For a monitor costing over £300, the V3D245 looks quite cheap, with the majority of the case and stand made from glossy black plastic that was prone to picking up scratches and greasy smudges. A row of labels under the right side highlights the touch-sensitive controls, which are a little fiddly to use.
The menu system and controls are rather crude. The menu itself uses a dull blue with white lettering which is reasonably clear, and the settings are logically laid out. However, you only get basic Contrast and Brightness controls, plus colour temperature controls that offer an odd choice of sRGB, Bluish, Cool, Native, Warm and User. You're best off picking the one you like the look of most and tweaking from there.
There is a Dynamic Contrast option as well as a response time boost option, but we left both of these alone as they tend to mess with image quality. Dynamic Contrast can lead to distracting transitions in brightness, while overdrive technology, designed to reduce response times, can introduce input lag.

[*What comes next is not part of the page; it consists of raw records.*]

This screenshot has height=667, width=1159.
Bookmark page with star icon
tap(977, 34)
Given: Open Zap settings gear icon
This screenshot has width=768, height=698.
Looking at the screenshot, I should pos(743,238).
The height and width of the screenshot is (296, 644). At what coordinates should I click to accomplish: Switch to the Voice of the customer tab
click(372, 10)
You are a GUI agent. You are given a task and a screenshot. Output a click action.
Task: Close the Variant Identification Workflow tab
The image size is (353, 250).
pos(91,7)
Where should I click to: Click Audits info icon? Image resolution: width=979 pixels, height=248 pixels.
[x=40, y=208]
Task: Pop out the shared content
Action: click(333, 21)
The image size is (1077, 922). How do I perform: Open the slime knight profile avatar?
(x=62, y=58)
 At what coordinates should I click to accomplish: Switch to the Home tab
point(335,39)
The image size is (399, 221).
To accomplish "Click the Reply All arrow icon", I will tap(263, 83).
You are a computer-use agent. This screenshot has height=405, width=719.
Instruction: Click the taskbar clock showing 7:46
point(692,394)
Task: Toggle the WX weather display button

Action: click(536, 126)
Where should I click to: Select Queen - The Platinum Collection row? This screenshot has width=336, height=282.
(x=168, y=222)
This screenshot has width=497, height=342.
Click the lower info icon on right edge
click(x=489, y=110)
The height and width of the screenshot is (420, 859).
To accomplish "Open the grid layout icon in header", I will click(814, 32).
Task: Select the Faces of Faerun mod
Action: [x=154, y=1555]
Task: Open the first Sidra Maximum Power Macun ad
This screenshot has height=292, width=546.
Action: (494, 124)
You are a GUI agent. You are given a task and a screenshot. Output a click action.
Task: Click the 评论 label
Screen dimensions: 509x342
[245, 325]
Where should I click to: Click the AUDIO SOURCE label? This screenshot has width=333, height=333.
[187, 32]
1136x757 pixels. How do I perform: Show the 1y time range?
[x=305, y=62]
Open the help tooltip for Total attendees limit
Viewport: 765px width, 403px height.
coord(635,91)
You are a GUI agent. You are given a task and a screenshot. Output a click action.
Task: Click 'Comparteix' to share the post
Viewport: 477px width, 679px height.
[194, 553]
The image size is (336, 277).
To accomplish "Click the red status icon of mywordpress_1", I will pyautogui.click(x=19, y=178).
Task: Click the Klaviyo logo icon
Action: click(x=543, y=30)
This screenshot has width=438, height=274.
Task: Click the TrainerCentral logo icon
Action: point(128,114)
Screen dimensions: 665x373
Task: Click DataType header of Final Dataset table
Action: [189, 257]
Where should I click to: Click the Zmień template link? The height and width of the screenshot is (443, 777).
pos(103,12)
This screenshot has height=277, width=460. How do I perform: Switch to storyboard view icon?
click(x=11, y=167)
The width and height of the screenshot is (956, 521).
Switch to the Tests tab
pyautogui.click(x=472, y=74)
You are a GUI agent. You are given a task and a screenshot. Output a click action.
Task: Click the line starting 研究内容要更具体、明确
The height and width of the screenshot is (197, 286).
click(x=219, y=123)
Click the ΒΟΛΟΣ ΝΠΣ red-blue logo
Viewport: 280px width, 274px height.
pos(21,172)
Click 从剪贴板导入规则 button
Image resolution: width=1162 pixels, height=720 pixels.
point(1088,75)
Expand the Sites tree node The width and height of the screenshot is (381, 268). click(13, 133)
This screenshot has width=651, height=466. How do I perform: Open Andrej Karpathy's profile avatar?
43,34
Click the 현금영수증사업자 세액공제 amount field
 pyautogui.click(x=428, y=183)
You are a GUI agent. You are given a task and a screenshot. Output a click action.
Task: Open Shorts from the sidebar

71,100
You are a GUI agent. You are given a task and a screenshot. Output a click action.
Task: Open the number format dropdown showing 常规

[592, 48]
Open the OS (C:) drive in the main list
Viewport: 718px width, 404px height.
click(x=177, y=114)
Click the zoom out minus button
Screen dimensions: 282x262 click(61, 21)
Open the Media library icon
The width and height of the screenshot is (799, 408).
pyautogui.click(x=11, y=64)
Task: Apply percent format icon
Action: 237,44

Having said all that, image quality was actually pretty good. The LED backlight was bright and reasonably even, with a slight yellow cast that added a bit of warmth to images but made flesh tones a bit jaundiced. Vertical viewing angles aren't great, but as long as you tilt the monitor carefully, contrast stays true to the original image, and the matt finish helps to reduce reflections from background lighting.
Given that this display is designed primarily for gamers and most prefer to play in near-darkness, a glossy finish would have been preferable to bring out colours. As a result, we felt colours weren't as punchy as they could have been and contrast not as sharp. In games with high dynamic range (HDR) enabled, this results in less detail in areas of saturated light, for example, and in games which use stealth, such as the latest Deus Ex, you may need to turn up brightness to see more detail in dark areas.
It's the 3D that makes this monitor particularly interesting, but you need to be careful when you're setting it up. The HDMI 1.4a input only allows a 1080p picture at 24Hz (technically 48Hz, as it's 24Hz an eye), which is fine for movies running at 24fps, but a bit poor for games, which will look jerky. Dropping the resolution to 720p gives you 60Hz, but less detail and is really suitable for the PlayStation 3.
Getting high definition smooth gaming from a PC requires using the provided dual-link DVI cable connected to an Nvidia graphics card. With this in place you can run the screen at full resolution at 60Hz (120Hz with 60Hz for each eye).
Even then you need to be careful, as not all games work particularly well with 3D Vision. There's a list on Nvidia's website, which rates games by compatibility. Games with a five-star rating have an extra degree of immersion, but you'll need a powerful graphics card to cope with the extra detail that the card has to process.